Tantôt au sort de l’ange on te voit aspirer ;
Tantôt, dans tes chagrins, je t’entends désirer
Et la force du bœuf, et l’épaisse fourrure
Que l’ours, enfant du Nord, oppose à la froidure.
Les animaux, dis-tu, sont soumis à ta loi ;
Ils sont nés tes sujets, ils travaillent pour toi ;
Mais as-tu besoin d’eux, si leurs dons t’appartiennent ?

 Entre tous les enfants que ses soins entretiennent,
La Nature établit des rapports mutuels ;
Elle partage entre eux ses bienfaits maternels,
À leurs divers besoins mesure sa largesse,
Donne aux uns la vigueur, aux autres la vitesse.
Les animaux heureux écoutent ses leçons ;
L’humble insecte jouit caché sous les gazons ;
Elle n’est point prodigue, elle n’est point avare :
Eh quoi ! pour l’homme seul serait-elle barbare ?
Lui, fier de sa raison, lui, né pour commander,
S’il ne possède tout, croit ne rien posséder.
Trop heureux ton destin si tu sais le connaître !
Pourquoi veux-tu franchir les homes de ton être ?
Songe qu’en obtenant des organes nouveaux,
Tu changerais sans fruit et de biens et de maux.

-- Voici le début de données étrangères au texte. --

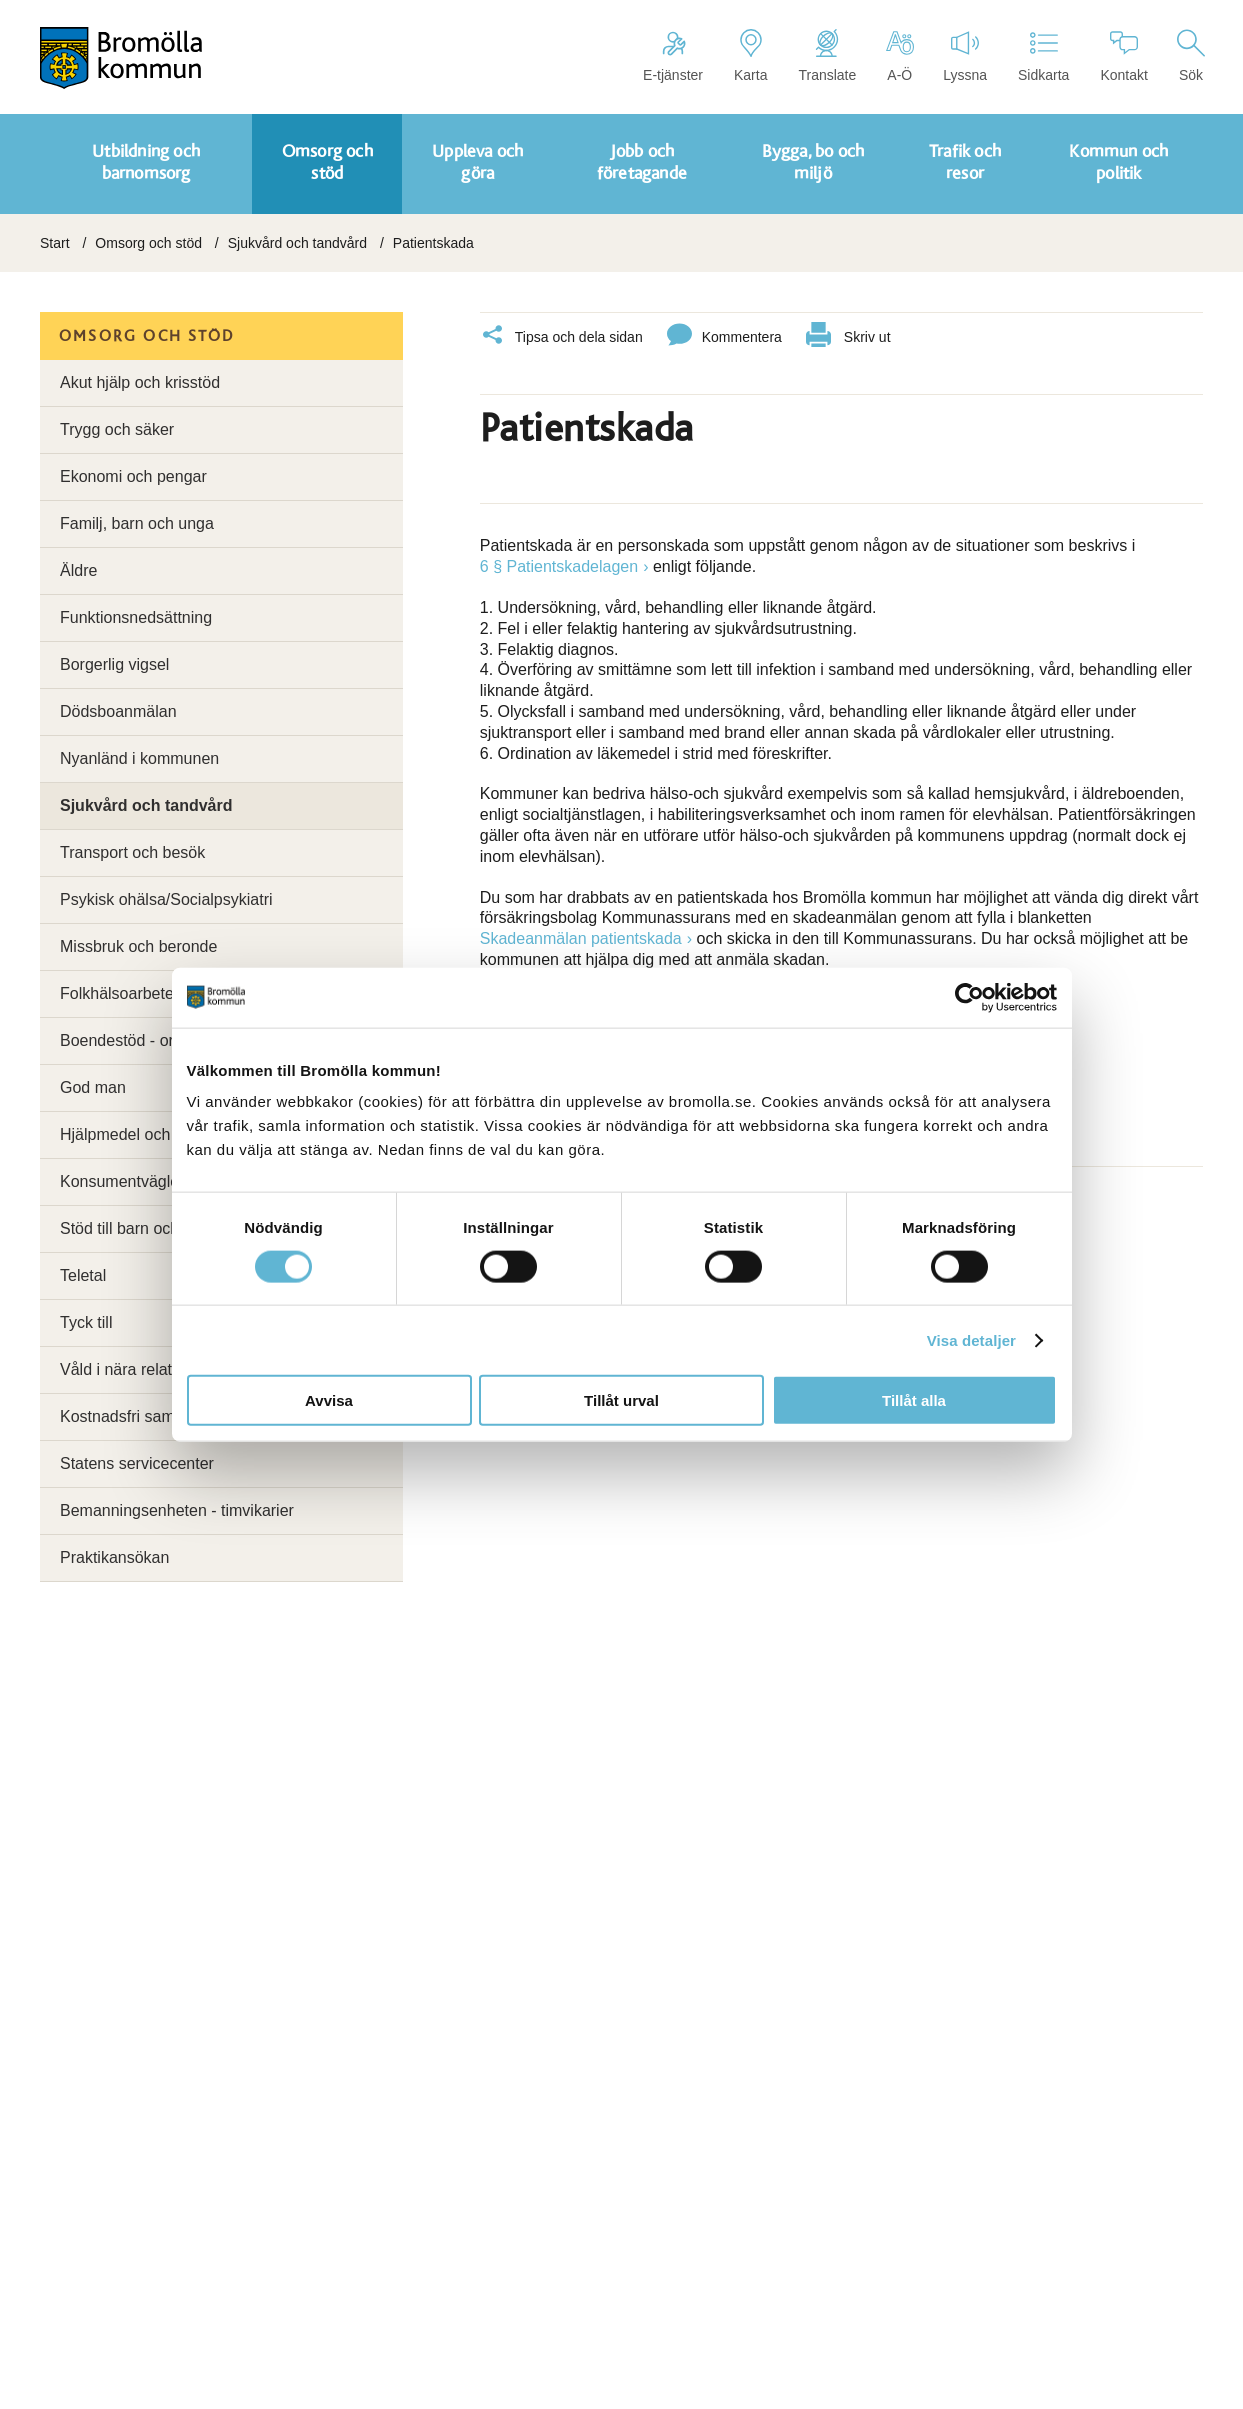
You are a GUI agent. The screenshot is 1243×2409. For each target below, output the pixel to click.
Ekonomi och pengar (133, 476)
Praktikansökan (114, 1557)
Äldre (78, 570)
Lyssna (965, 56)
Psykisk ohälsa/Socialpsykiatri (166, 899)
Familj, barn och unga (137, 523)
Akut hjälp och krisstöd (140, 382)
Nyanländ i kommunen (139, 758)
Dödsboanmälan (118, 711)
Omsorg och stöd (148, 243)
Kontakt (1123, 56)
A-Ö (899, 56)
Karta (750, 56)
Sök (1191, 56)
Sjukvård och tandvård (297, 243)
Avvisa (329, 1400)
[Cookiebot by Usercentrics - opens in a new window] (969, 997)
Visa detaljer (971, 1339)
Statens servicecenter (137, 1463)
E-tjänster (673, 56)
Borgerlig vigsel (114, 664)
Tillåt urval (621, 1400)
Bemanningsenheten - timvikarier (177, 1510)
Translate (827, 56)
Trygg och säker (117, 429)
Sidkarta (1043, 56)
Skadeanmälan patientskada (581, 932)
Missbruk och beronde (138, 946)
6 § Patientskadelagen (559, 560)
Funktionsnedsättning (136, 617)
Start (55, 243)
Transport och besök (132, 852)
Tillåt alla (914, 1400)
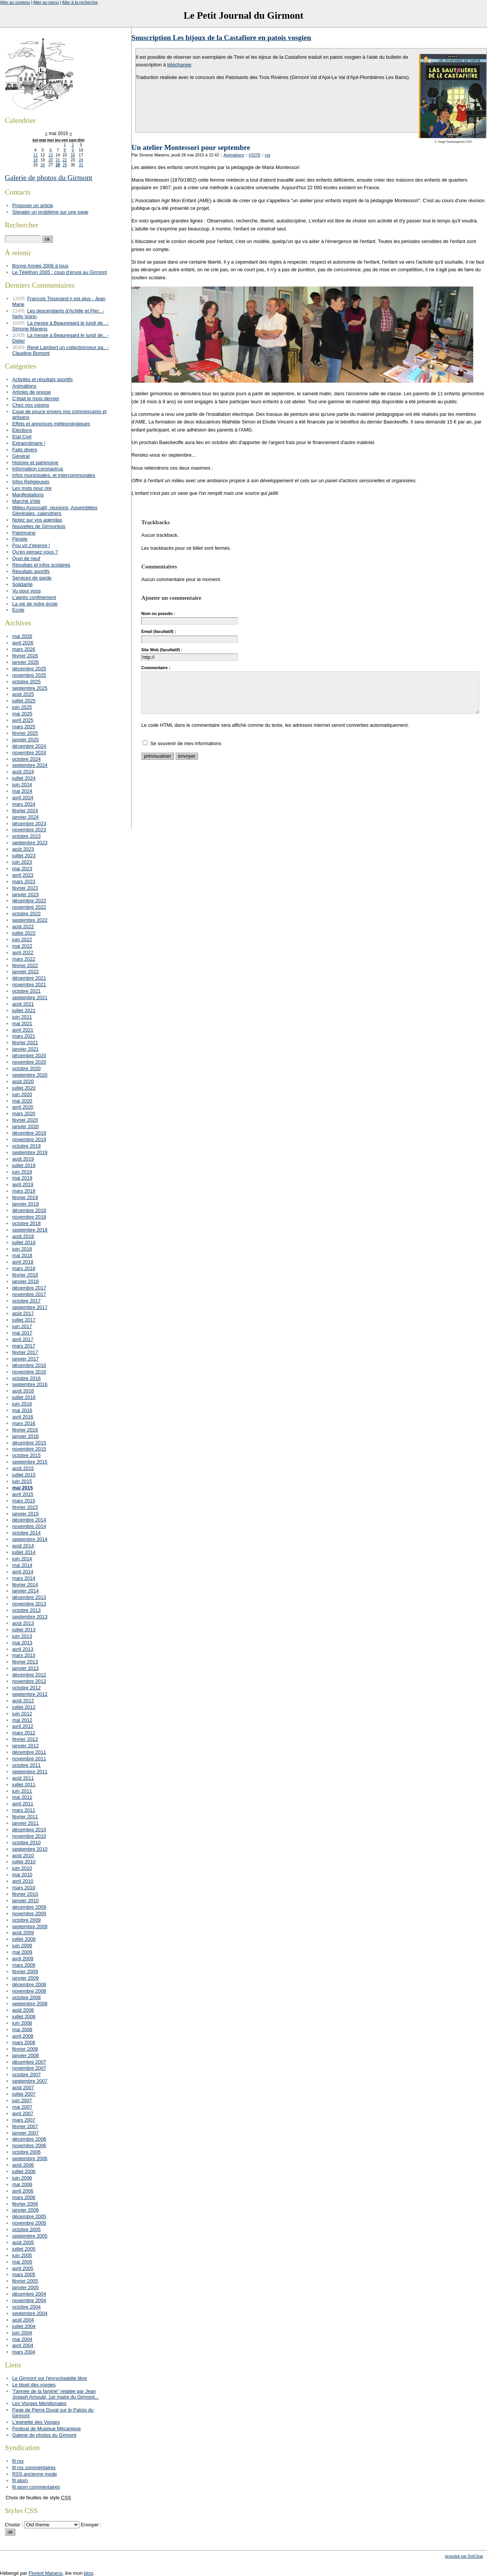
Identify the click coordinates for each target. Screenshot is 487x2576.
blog (88, 2573)
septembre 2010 (29, 1849)
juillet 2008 (23, 2016)
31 (81, 165)
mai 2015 (22, 1488)
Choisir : (14, 2525)
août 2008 (23, 2010)
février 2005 (25, 2281)
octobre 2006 (26, 2152)
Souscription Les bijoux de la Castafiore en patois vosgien (221, 38)
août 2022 (23, 926)
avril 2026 (23, 643)
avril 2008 (23, 2036)
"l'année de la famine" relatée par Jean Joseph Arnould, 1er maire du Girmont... (55, 2394)
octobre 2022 (26, 913)
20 (50, 160)
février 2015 (25, 1507)
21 (58, 160)
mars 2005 (23, 2274)
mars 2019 (23, 1191)
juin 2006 (22, 2178)
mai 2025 (22, 713)
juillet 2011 (23, 1784)
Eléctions (22, 430)
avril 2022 (23, 952)
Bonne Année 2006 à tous (40, 266)
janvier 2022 (25, 971)
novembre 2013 (29, 1604)
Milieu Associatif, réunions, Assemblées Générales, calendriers (54, 510)
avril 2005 (23, 2268)
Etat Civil (22, 437)
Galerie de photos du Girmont (48, 178)
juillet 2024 (23, 778)
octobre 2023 (26, 836)
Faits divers (24, 449)
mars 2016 (23, 1423)
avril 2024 (23, 797)
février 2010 (25, 1894)
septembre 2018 (29, 1230)
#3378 (254, 155)
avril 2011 (23, 1803)
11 (35, 155)
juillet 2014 (23, 1552)
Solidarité (22, 584)
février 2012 (25, 1739)
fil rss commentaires (34, 2467)
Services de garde (31, 578)
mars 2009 (23, 1965)
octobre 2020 (26, 1068)
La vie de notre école (35, 604)
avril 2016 (23, 1417)
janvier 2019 (25, 1204)
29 (65, 165)
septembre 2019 (29, 1152)
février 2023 (25, 888)
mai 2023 (22, 868)
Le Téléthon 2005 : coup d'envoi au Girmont (59, 272)
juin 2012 (22, 1713)
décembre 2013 (29, 1597)
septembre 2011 (29, 1771)
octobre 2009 (26, 1920)
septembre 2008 (29, 2003)
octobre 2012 (26, 1687)
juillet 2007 (23, 2094)
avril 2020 (23, 1107)
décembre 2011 (29, 1752)
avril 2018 (23, 1262)
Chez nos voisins (30, 405)
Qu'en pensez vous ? (35, 552)
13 (50, 155)
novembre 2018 (29, 1217)
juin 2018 (22, 1249)
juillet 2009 (23, 1939)
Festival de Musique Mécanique (46, 2428)
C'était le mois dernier (35, 398)
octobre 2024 (26, 759)
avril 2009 (23, 1958)
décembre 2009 (29, 1907)
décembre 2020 (29, 1055)
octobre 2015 (26, 1455)
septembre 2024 (29, 765)
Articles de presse (31, 392)
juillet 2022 (23, 933)
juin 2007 (22, 2100)
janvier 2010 (25, 1900)
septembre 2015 (29, 1462)
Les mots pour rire (31, 488)
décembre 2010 (29, 1829)
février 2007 (25, 2126)
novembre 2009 (29, 1913)
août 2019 (23, 1159)
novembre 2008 (29, 1991)
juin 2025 (22, 707)
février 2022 (25, 965)
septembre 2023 (29, 842)
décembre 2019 (29, 1133)
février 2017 (25, 1352)
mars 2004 (23, 2352)
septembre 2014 (29, 1539)
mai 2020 (22, 1101)
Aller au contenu (15, 2)
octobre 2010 (26, 1842)
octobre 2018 (26, 1223)
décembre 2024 (29, 746)
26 (42, 165)
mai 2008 (22, 2029)
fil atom (20, 2480)
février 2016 (25, 1430)
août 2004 (23, 2320)
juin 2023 (22, 862)
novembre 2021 (29, 984)
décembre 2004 (29, 2294)
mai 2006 (22, 2184)
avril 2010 (23, 1881)
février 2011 (25, 1816)
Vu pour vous (26, 591)
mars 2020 (23, 1113)
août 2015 (23, 1468)
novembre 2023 (29, 829)
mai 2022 (22, 946)
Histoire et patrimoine (35, 462)
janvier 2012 (25, 1745)
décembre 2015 (29, 1443)
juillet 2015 (23, 1475)
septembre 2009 (29, 1926)
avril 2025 (23, 720)
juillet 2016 (23, 1397)
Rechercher (21, 225)
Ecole (18, 610)
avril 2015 (23, 1494)
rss (267, 155)
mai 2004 (22, 2339)
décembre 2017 (29, 1288)
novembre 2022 (29, 907)
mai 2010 (22, 1874)
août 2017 (23, 1313)
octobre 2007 (26, 2074)
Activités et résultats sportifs (42, 379)
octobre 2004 (26, 2307)
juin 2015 (22, 1481)
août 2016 (23, 1391)
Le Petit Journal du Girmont (243, 15)
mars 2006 (23, 2197)
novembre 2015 (29, 1449)
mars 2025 (23, 726)
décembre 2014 (29, 1520)
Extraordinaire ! (28, 443)
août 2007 (23, 2087)
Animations (233, 155)
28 (58, 165)
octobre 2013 (26, 1610)
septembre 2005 (29, 2236)
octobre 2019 (26, 1146)
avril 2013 (23, 1649)
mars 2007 (23, 2120)
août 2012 (23, 1700)
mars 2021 (23, 1036)
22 (65, 160)
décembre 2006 (29, 2139)
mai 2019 (22, 1178)
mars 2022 (23, 959)
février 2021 (25, 1042)
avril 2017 (23, 1339)
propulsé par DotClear (464, 2556)
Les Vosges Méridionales (39, 2403)
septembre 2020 (29, 1075)
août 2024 (23, 771)
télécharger (179, 65)
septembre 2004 (29, 2313)
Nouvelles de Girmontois (38, 526)
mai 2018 (22, 1255)
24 (81, 160)
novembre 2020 (29, 1062)
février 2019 (25, 1197)
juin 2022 (22, 939)
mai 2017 (22, 1333)
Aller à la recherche (80, 2)
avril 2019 (23, 1184)
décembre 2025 (29, 668)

Que la mouche à ton œil prête son microscope,
Tu vois jusqu’au ciron qu’un brin d’herbe enveloppe ;
Mais ce vaste regard, où se peint ta fierté,
N’embrasse plus des cieux la riche immensité.
Aiguise ton toucher : des douleurs plus subtiles
Vont blesser le tissu de tes nerfs plus fragiles.